- FRAGMENTO
A los dieciocho años hubo de casarse con Anne Hathaway, una aldeana nueve años mayor que él cuyo embarazo estaba muy adelantado. Cinco meses después de la boda tuvo de ella una hija, Susan, y luego los gemelos Judith y Hamnet. Pero Shakespeare no iba a resultar un marido ideal, ni ella estaba tan sobrada de prendas como para retenerlo a su lado por mucho tiempo. Los intereses del poeta lo conducían por otros derroteros antes que camino del hogar. Seguía escribiendo versos, asistía hipnotizado a las representaciones que las compañías de cómicos de la legua ofrecían en la Sala de Gremios de Stratford y no se perdía las mascaradas, fuegos artificiales, cabalgatas y funciones teatrales con que se celebraban las visitas de la reina al castillo de Kenilworth, morada de uno de sus favoritos.

Shakespeare ante sir Thomas Lucy (óleo de Thomas Brooks, 1857)

- INSTRUCCIONES
En el fragmento, ¿qué edad tenía Shakespeare cuando tuvo que casarse con Anne Hathaway?

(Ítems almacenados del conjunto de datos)
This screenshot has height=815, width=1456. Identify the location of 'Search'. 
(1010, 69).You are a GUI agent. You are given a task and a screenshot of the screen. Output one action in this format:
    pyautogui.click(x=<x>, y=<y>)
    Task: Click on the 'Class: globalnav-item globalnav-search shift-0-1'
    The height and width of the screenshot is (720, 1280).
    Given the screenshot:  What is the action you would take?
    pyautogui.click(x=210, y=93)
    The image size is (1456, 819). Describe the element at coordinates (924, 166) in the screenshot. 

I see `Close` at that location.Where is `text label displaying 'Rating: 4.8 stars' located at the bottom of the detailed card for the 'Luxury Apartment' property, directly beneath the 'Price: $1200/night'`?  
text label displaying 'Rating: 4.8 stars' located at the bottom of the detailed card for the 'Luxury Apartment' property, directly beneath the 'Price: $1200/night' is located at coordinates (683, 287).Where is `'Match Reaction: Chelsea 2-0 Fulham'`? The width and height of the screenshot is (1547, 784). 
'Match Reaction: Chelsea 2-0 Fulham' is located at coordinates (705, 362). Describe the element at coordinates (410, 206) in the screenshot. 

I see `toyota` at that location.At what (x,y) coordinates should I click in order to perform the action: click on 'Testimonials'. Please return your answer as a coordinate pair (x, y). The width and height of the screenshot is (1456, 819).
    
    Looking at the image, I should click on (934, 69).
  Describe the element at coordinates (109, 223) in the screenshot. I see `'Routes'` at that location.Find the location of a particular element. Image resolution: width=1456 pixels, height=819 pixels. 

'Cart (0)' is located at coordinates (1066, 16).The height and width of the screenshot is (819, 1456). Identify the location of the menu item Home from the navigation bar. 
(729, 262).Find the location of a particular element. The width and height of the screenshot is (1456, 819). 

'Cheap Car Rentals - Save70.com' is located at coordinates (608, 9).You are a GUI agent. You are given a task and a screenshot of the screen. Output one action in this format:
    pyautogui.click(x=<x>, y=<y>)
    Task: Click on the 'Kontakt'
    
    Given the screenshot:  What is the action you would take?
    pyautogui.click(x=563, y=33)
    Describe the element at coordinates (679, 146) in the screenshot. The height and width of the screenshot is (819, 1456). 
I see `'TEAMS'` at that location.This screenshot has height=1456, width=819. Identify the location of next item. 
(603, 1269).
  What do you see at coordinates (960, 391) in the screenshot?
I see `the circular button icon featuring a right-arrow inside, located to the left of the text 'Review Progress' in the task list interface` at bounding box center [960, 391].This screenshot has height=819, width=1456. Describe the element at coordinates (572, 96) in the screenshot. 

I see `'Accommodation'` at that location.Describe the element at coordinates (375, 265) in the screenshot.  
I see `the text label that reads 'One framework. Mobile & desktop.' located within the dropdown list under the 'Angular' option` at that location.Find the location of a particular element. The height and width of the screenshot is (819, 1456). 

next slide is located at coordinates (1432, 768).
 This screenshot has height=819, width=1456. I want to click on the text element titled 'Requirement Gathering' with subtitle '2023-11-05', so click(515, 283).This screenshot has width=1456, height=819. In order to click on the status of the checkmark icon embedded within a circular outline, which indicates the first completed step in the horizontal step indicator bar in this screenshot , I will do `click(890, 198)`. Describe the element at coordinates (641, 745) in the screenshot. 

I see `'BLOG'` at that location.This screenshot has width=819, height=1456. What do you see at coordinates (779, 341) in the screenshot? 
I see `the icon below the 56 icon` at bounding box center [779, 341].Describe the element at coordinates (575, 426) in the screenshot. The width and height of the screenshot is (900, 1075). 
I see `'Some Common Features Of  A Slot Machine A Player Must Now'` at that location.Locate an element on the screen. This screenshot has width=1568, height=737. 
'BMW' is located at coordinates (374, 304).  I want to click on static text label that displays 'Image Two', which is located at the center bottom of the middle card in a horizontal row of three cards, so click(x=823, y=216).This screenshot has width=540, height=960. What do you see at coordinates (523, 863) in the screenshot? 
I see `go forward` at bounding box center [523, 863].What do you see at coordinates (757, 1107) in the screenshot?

- RESPUESTA ESCRITA
Dieciocho años.